Il reste encore beaucoup à faire et, bien entendu, le projet nécessitera un ajustement dans les années à venir. Mais il commence lentement à subvenir à ses propres besoins de bien des manières, ce qui nous offre la liberté de commencer à nous tourner vers le prochain projet. Nous souhaitons construire une autre école, ainsi qu’un foyer pour enfants, afin d’offrir à davantage d’enfants la sécurité d’un toit au-dessus de la tête, d’un lit dans lequel dormir et d’une éducation, qui leur permettra de faire les premiers pas qu’ils méritent dans le monde.
Les enfants ne prennent rien pour acquis et mon souhait est de leur offrir le meilleur départ possible dans la vie. Ici, en Norvège, chaque enfant qui fait sa première rentrée scolaire reçoit un sac à dos de l’État. Mais au bout d’un an, ils n’en veulent plus, bien que la plupart soient encore en bon état. Nous avons donc commencé à les collecter afin de les donner aux enfants du Congo, qui utilisaient auparavant de vieux sacs en plastique. Ils étaient si reconnaissants qu’ils en avaient les larmes aux yeux ; ils sont tous très fiers de leurs nouveaux sacs à dos d’écolier. Un geste apparemment anodin de notre part peut signifier beaucoup pour ceux qui le reçoivent.
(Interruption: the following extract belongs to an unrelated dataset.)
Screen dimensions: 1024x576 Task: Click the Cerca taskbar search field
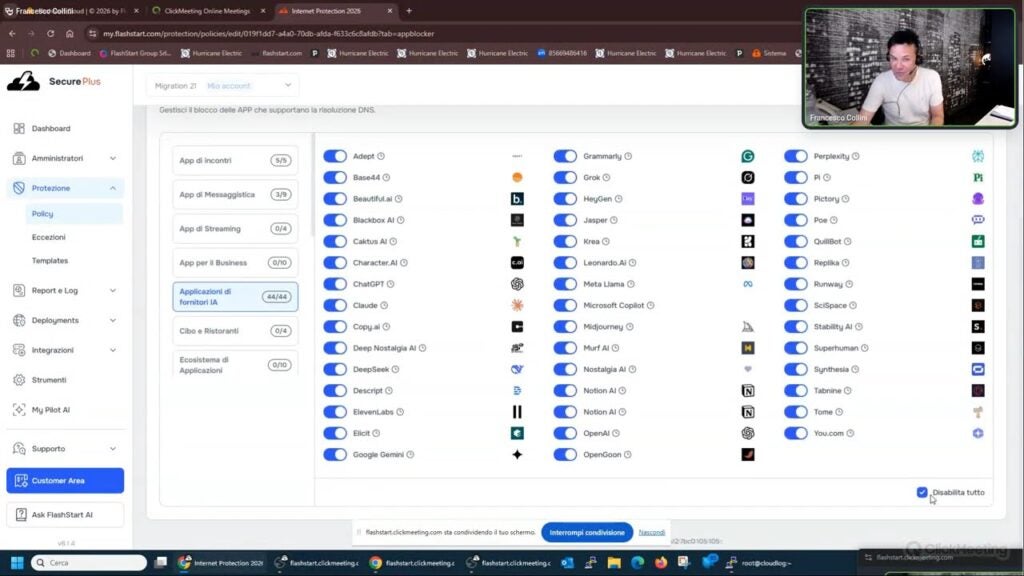pos(89,562)
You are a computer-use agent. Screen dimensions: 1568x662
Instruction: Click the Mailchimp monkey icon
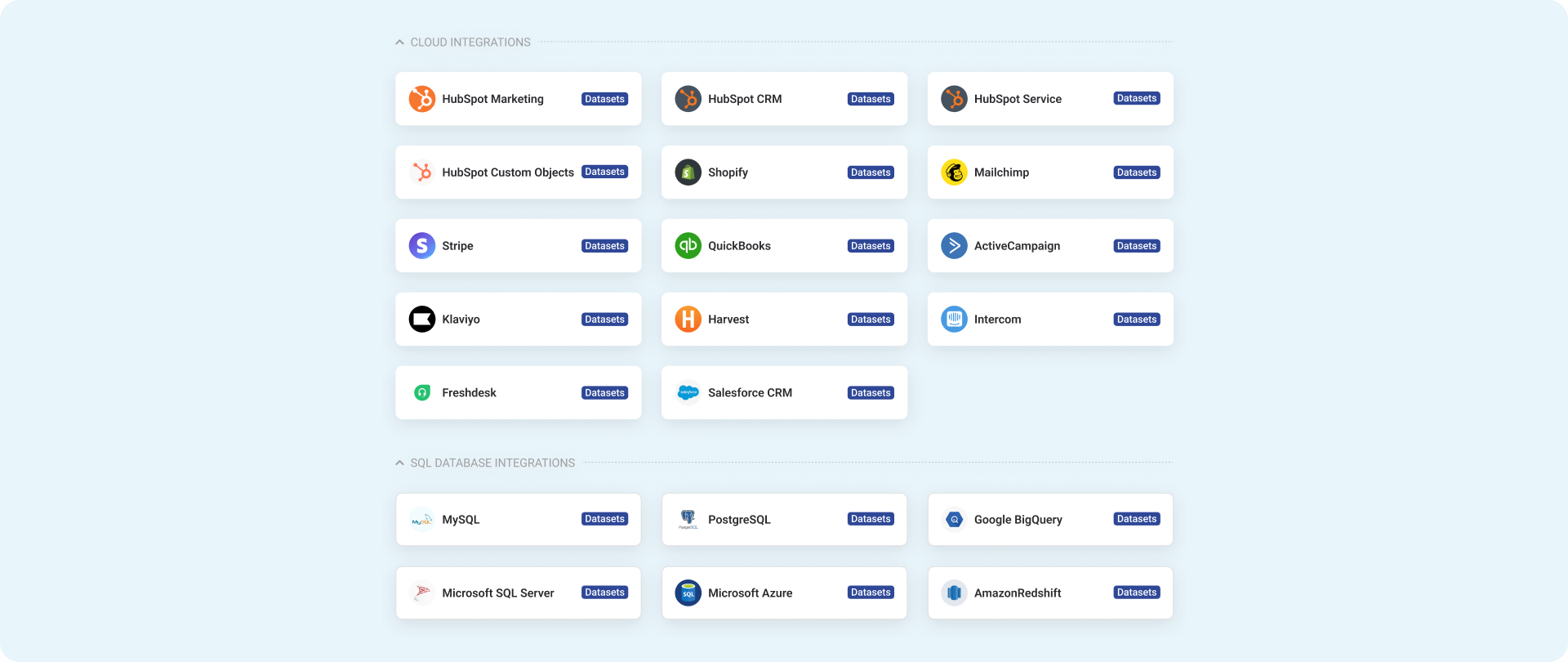coord(954,172)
Être footballeur vous offre une incroyable opportunité de donner en retour. J’ai de la chance dans la vie, et j’ai parfaitement conscience que d’autres n’en ont pas. Si un enfant n’a connu que la pauvreté, c’est tout ce qu’il peut apporter à ses propres enfants, mais si vous lui donnez l’espoir d’une vie meilleure, à son tour, il pourra le transmettre aux générations futures.